Time For Jubilation

Time For Jubilation

Sykes stays low key in the middle of high-profile career


Jubilant Sykes says he could never have been John Legend. Pop music was his first love, he admits, but it wasn’t his destiny.

“No one would have paid any attention to me,” the Los Angeles native says of that potential alternate reality. “My voice, my demeanor, my persona are geared more toward classical or jazz. And those were the doors that opened. People were more interested in me when I sang legit.”

Calling his internationally praised and Grammy nominated baritone “legit” reinforces Sykes’ low-key humility in the middle of a high-profile career. He’s performed at the Metropolitan Opera, Carnegie Hall, the Kennedy Center and the New Orleans Jazz Festival, with Julie Andrews and the Boston Pops and with Carlos Santana at the Hollywood Bowl. None of it would have happened, however, had a junior high teacher not played him a recording of a Bach cantata, “Ich habe genug” — “I Have Enough” — sung by Dietrich Fischer-Dieskau, a German lyric baritone. He liked it, he says, because it sounded like pop music. And when he heard it again in high school, “I went after everything Bach — and people started hiring me to sing it!”

With a name like Jubilant, Sykes was always easy for conductors to remember, he admits with a laugh. But it’s not a personality trait that comes naturally to him. “Maybe ‘morose,’” he says, “or ‘melancholy.’” But he adds that’s obviously not true all the time; “I couldn’t be married and have three kids and not be jubilant.” He got the name, he says, because his mother believed kids grew into their names. His children are named Madison, Morgan and Micah — “nothing exotic.”

But “exotic” might be the only expansive adjective not regularly applied to Sykes’ performances.

Critics call his voice remarkable, his presence charismatic, passionate and enthralling.

“Sykes is a distinctive (and wonderfully uncategorizable) singer by any standard,” The Washington Post wrote. “His voice is rich and beautifully controlled, with a molten bottom and shimmering top, the articulation razor-sharp…”
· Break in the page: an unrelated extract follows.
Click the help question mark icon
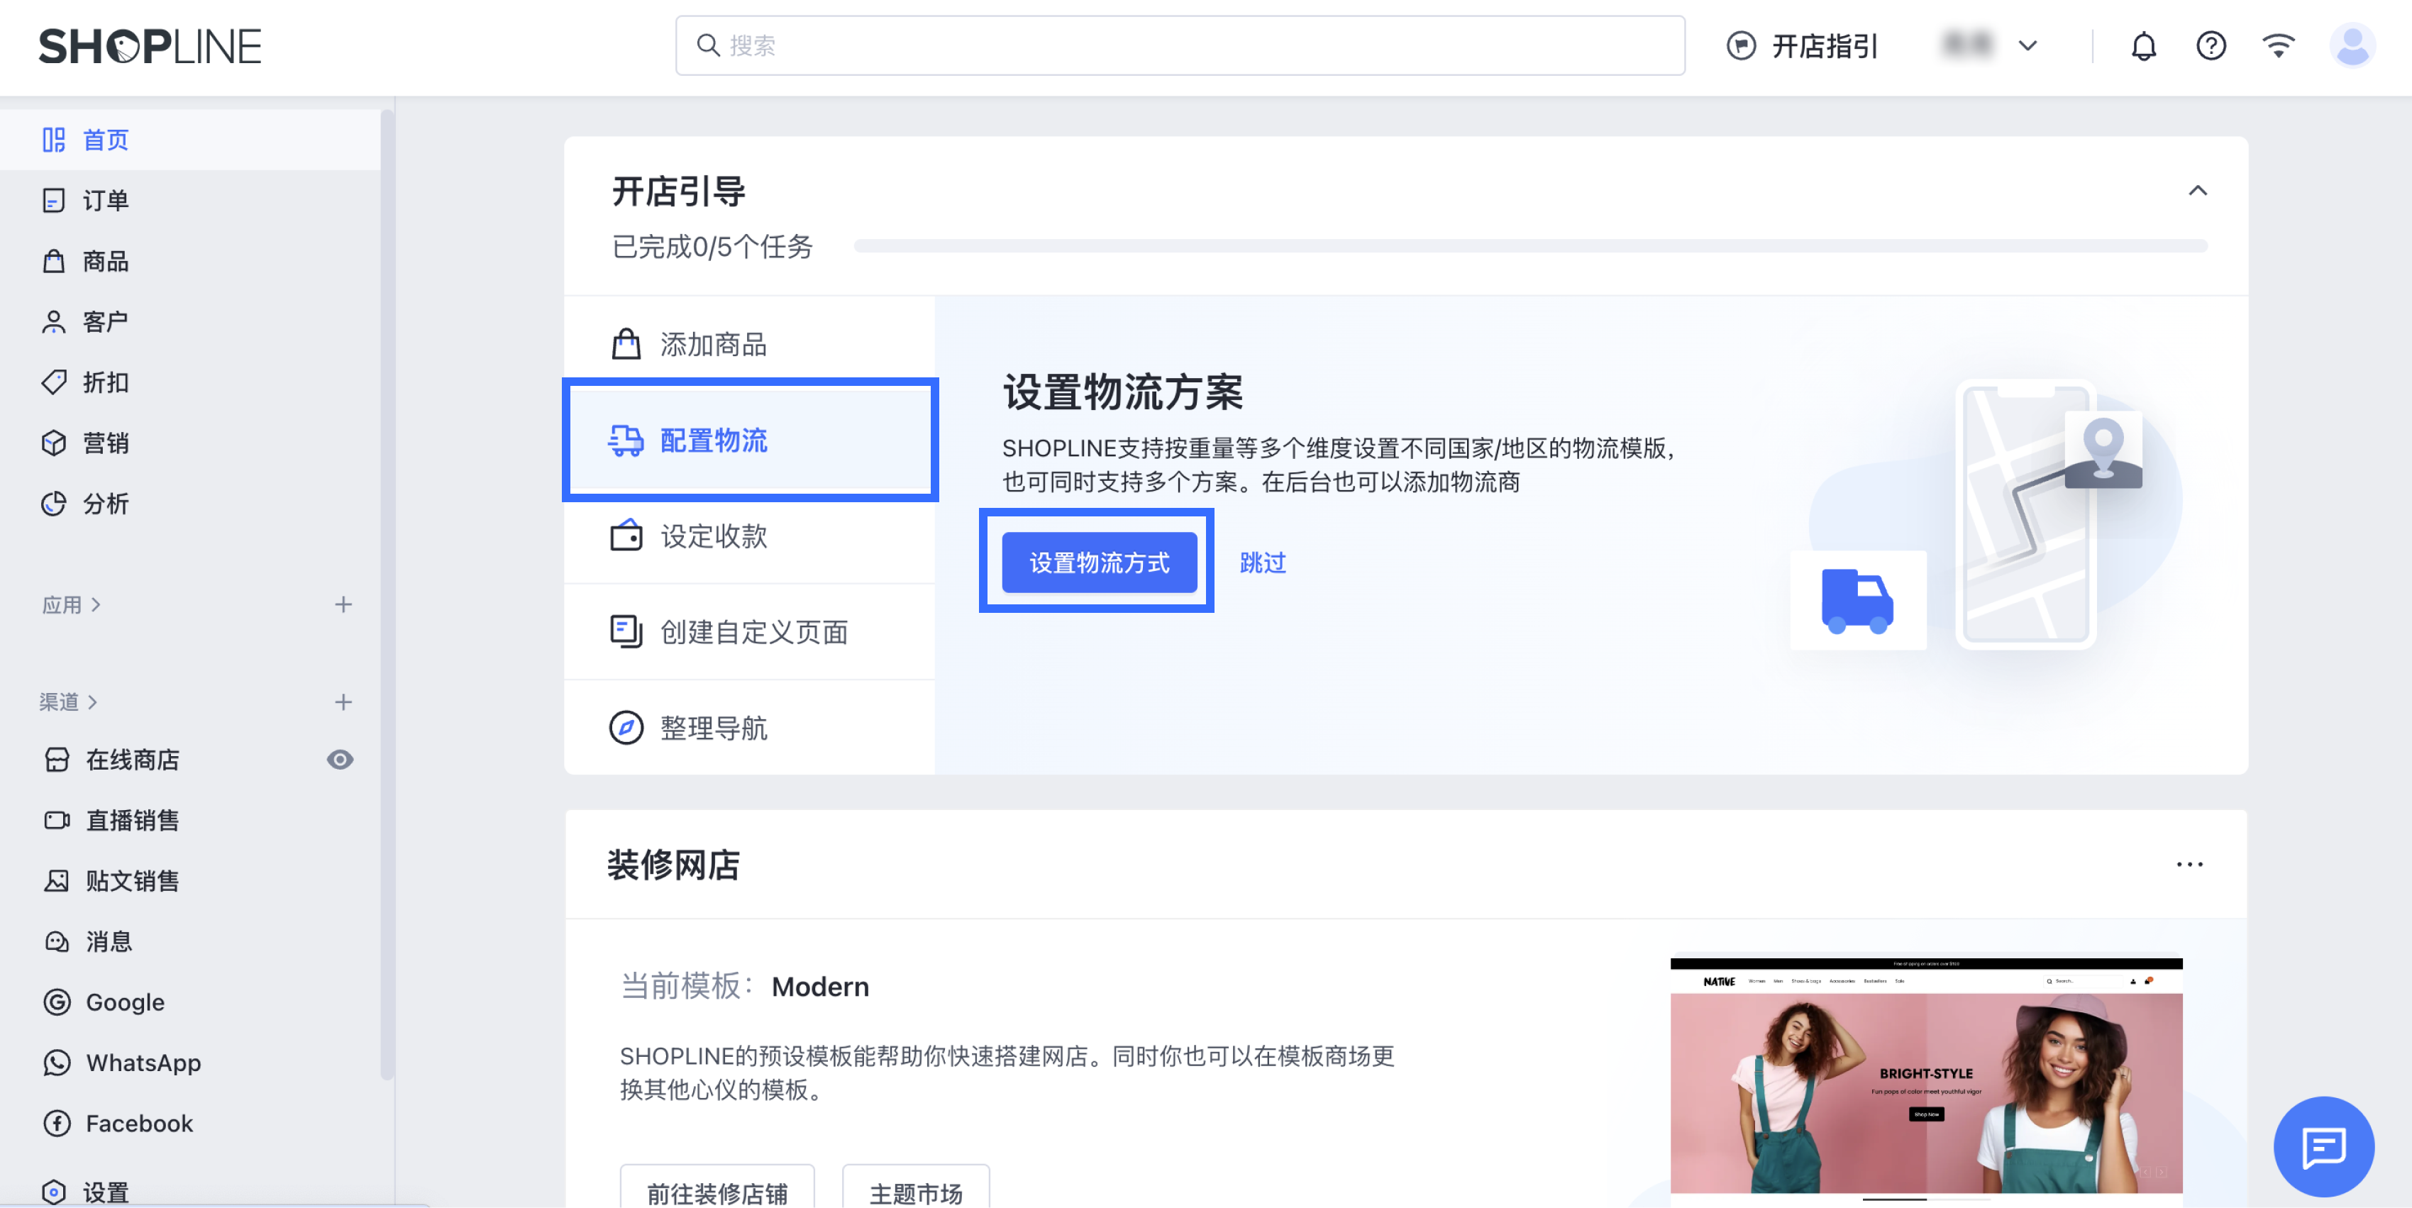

“Sykes’ approach to the role, vocally and theatrically, was a revelation,” added The Baltimore Sun. “He produced a symphony of tone colors and inflections, digging deeply into the character…”

Or simply, as the Detroit Free Press put it, “Baritone Jubilant Sykes stole the show.”

Still, he admits, he most enjoys singing with an orchestra, as he will Sept. 9 with the Fort Smith Symphony.

“John is a great conductor — that’s the ticket right there,” Sykes says, having performed with Jeter in 2011. “But I love orchestral singing more than anything. Not just the glory of the orchestra, not just because of the sound, but because I feel at home there, standing in the orchestra. Some of the angst goes away — recitals make you a little more vulnerable, and even with quartets, you stand out more. With an orchestra, I feel like I’m a part of something bigger; we’re all there together.”

Asked what he aspires to in the future, Sykes offers up a surprising answer.

“Truth be told, I always wanted to act — even when I was in junior high, high school, always,” he says, “but it wasn’t the thing to do when I was growing up. Theater was where all the freaks hung out! I was singing, and I got known for it, and that was the door that opened. So I never had an opportunity to venture into acting. And then as I started working more, there was no time.”

In 2014, Sykes made his acting debut in “Freedom,” and he was encouraged in the pursuit by producer and star Cuba Gooding Jr.

“But would I be bold enough and daring enough to take a hiatus from singing and go full-time acting?” he muses. “I’m not sure [what I want to be when I grow up], but I’m enjoying the journey.”

Photo courtesy Micah Sykes
Jubilant Sykes returns to the Fort Smith Symphony stage Sept. 9 to perform two folk songs by Aaron Copland; Mozart’s “Non Piu Andrai” from the opera “The Marriage of Figaro”; plus traditional arrangements of “Were You There?” and “Sometimes I Feel Like a Motherless Child.”



Jubilant Sykes

With the Fort Smith Symphony

WHEN — 3 p.m. Sept. 9

WHERE — Arcbest Performing Arts Center in Fort Smith

COST — $30-$50

INFO — 452-7575

BONUS — The orchestra will also perform the overture to the 1940 film “The Sea Hawk” by Eric Wolfgang Korngold and “Scheherazade” by Nikolai Rimsky-Korsakov.